§ Exercise task: Lay out the records from the line containing "Task: Open the Bộ lọc filter icon above posts" down to the line containing "Action: click(294, 403)", both included, as a JSON list of strings with one string per line. Omit blank lines.
━━━━━━
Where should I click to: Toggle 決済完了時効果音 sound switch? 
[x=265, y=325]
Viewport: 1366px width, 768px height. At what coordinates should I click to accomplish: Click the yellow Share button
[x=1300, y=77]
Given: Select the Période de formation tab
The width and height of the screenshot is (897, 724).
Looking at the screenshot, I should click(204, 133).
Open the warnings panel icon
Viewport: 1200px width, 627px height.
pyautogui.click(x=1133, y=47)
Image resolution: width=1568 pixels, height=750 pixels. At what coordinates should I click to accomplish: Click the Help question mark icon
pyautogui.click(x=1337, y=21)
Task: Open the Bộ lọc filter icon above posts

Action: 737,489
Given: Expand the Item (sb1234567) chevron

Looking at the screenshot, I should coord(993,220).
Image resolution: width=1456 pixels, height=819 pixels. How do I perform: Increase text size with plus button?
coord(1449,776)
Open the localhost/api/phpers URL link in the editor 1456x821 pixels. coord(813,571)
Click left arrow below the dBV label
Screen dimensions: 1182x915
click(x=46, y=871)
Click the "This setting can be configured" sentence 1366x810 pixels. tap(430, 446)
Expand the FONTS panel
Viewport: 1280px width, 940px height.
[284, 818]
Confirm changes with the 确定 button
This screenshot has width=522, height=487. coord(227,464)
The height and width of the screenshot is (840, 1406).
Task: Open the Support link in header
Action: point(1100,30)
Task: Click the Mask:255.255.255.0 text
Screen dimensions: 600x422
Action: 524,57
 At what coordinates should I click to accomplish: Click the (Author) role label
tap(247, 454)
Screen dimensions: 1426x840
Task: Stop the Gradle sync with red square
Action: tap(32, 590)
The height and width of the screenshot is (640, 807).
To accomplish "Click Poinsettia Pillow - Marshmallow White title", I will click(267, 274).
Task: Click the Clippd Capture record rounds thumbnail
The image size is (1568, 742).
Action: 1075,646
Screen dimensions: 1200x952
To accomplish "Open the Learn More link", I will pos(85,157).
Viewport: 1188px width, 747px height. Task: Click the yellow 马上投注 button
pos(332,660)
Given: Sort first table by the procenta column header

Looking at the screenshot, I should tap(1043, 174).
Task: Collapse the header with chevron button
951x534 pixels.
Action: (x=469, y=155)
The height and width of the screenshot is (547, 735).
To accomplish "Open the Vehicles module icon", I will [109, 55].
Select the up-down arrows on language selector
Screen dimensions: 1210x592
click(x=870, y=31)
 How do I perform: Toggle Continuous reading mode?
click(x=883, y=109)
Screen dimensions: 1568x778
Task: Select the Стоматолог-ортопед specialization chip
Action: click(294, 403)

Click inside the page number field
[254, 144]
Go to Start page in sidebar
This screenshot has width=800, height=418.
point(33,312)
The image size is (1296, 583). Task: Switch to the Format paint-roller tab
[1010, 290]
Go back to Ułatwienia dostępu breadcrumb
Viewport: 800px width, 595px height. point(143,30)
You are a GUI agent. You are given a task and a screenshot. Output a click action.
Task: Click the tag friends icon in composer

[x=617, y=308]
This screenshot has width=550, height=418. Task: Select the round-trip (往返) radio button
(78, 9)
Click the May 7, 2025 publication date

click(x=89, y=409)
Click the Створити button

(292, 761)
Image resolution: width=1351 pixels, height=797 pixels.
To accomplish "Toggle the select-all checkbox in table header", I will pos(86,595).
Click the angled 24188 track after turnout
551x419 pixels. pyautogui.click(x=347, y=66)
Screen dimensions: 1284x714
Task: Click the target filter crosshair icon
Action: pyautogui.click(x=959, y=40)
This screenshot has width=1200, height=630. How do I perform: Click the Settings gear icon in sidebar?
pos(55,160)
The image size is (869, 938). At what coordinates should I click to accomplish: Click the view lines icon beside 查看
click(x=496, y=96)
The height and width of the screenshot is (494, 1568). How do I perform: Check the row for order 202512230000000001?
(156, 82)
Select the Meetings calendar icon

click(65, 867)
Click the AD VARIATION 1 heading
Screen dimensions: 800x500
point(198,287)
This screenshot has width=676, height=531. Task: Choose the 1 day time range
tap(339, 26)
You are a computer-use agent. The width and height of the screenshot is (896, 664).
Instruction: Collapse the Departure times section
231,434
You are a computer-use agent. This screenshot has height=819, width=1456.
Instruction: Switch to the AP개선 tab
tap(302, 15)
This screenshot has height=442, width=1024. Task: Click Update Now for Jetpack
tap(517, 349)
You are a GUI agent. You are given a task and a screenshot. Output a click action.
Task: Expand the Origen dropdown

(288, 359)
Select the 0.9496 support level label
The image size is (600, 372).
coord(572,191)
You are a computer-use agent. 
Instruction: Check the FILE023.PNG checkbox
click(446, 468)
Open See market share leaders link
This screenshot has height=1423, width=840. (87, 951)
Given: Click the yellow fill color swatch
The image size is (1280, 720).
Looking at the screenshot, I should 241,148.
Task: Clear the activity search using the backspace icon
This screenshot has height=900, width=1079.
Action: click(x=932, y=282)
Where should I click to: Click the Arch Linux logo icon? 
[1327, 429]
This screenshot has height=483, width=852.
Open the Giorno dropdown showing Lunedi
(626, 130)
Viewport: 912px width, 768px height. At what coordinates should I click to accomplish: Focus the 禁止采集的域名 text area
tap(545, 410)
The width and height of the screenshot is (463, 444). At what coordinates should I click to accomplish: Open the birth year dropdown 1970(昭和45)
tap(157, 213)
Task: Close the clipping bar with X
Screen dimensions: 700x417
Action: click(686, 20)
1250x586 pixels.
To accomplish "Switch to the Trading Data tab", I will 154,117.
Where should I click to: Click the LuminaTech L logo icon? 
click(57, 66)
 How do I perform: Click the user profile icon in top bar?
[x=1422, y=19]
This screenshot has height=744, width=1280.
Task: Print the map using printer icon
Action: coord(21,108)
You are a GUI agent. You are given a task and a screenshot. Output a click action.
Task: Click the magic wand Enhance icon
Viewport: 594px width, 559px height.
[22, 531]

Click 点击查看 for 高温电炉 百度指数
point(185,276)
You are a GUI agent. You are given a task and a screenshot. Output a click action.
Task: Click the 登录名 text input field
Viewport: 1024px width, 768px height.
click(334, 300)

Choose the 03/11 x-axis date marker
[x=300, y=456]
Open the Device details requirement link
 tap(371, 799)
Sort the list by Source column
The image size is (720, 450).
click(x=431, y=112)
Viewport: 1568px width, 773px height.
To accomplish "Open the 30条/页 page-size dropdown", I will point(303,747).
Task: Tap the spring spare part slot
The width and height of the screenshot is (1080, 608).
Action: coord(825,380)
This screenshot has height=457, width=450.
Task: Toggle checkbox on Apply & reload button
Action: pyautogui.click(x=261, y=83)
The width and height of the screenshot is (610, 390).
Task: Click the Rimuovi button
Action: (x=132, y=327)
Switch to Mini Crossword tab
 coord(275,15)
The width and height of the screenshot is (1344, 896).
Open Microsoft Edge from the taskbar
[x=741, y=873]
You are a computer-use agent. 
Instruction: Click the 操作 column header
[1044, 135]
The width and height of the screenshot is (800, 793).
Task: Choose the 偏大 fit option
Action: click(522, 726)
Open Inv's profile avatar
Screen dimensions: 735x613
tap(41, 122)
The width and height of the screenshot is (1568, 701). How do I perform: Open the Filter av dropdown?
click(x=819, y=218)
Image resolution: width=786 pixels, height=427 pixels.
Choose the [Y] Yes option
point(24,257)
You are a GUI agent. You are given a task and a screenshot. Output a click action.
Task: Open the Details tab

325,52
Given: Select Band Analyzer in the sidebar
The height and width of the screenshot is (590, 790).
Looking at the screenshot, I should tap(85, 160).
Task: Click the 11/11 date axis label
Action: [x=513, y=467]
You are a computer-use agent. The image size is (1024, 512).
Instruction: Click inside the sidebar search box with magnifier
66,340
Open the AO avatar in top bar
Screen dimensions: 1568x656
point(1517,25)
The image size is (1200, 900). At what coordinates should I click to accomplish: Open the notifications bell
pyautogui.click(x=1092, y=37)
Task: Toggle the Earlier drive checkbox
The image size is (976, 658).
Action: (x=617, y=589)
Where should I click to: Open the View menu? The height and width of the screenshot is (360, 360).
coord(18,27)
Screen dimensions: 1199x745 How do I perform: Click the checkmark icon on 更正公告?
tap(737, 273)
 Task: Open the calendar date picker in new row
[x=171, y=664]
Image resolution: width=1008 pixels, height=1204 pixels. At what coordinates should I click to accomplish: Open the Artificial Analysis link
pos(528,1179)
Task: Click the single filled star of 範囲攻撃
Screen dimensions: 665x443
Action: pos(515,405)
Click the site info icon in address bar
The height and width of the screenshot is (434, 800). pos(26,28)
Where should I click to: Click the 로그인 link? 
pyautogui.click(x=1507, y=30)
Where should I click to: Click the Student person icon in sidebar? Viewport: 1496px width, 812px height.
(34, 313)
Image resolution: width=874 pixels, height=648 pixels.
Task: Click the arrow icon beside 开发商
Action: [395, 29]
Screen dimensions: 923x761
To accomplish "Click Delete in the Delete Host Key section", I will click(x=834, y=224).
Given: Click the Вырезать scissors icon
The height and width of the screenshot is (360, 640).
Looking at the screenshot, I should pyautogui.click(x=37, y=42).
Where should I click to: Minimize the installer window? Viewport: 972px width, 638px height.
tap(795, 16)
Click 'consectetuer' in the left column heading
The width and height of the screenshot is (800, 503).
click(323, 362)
━━━━━━
§ Exercise result:
[
  "Task: Open the Bộ lọc filter icon above posts",
  "Action: 737,489",
  "Given: Expand the Item (sb1234567) chevron",
  "Looking at the screenshot, I should coord(993,220).",
  "Image resolution: width=1456 pixels, height=819 pixels. How do I perform: Increase text size with plus button?",
  "coord(1449,776)",
  "Open the localhost/api/phpers URL link in the editor 1456x821 pixels. coord(813,571)",
  "Click left arrow below the dBV label",
  "Screen dimensions: 1182x915",
  "click(x=46, y=871)",
  "Click the \"This setting can be configured\" sentence 1366x810 pixels. tap(430, 446)",
  "Expand the FONTS panel",
  "Viewport: 1280px width, 940px height.",
  "[284, 818]",
  "Confirm changes with the 确定 button",
  "This screenshot has width=522, height=487. coord(227,464)",
  "The height and width of the screenshot is (840, 1406).",
  "Task: Open the Support link in header",
  "Action: point(1100,30)",
  "Task: Click the Mask:255.255.255.0 text",
  "Screen dimensions: 600x422",
  "Action: 524,57",
  " At what coordinates should I click to accomplish: Click the (Author) role label",
  "tap(247, 454)",
  "Screen dimensions: 1426x840",
  "Task: Stop the Gradle sync with red square",
  "Action: tap(32, 590)",
  "The height and width of the screenshot is (640, 807).",
  "To accomplish \"Click Poinsettia Pillow - Marshmallow White title\", I will click(267, 274).",
  "Task: Click the Clippd Capture record rounds thumbnail",
  "The image size is (1568, 742).",
  "Action: 1075,646",
  "Screen dimensions: 1200x952",
  "To accomplish \"Open the Learn More link\", I will pos(85,157).",
  "Viewport: 1188px width, 747px height. Task: Click the yellow 马上投注 button",
  "pos(332,660)",
  "Given: Sort first table by the procenta column header",
  "Looking at the screenshot, I should tap(1043, 174).",
  "Task: Collapse the header with chevron button",
  "951x534 pixels.",
  "Action: (x=469, y=155)",
  "The height and width of the screenshot is (547, 735).",
  "To accomplish \"Open the Vehicles module icon\", I will [109, 55].",
  "Select the up-down arrows on language selector",
  "Screen dimensions: 1210x592",
  "click(x=870, y=31)",
  " How do I perform: Toggle Continuous reading mode?",
  "click(x=883, y=109)",
  "Screen dimensions: 1568x778",
  "Task: Select the Стоматолог-ортопед specialization chip",
  "Action: click(294, 403)"
]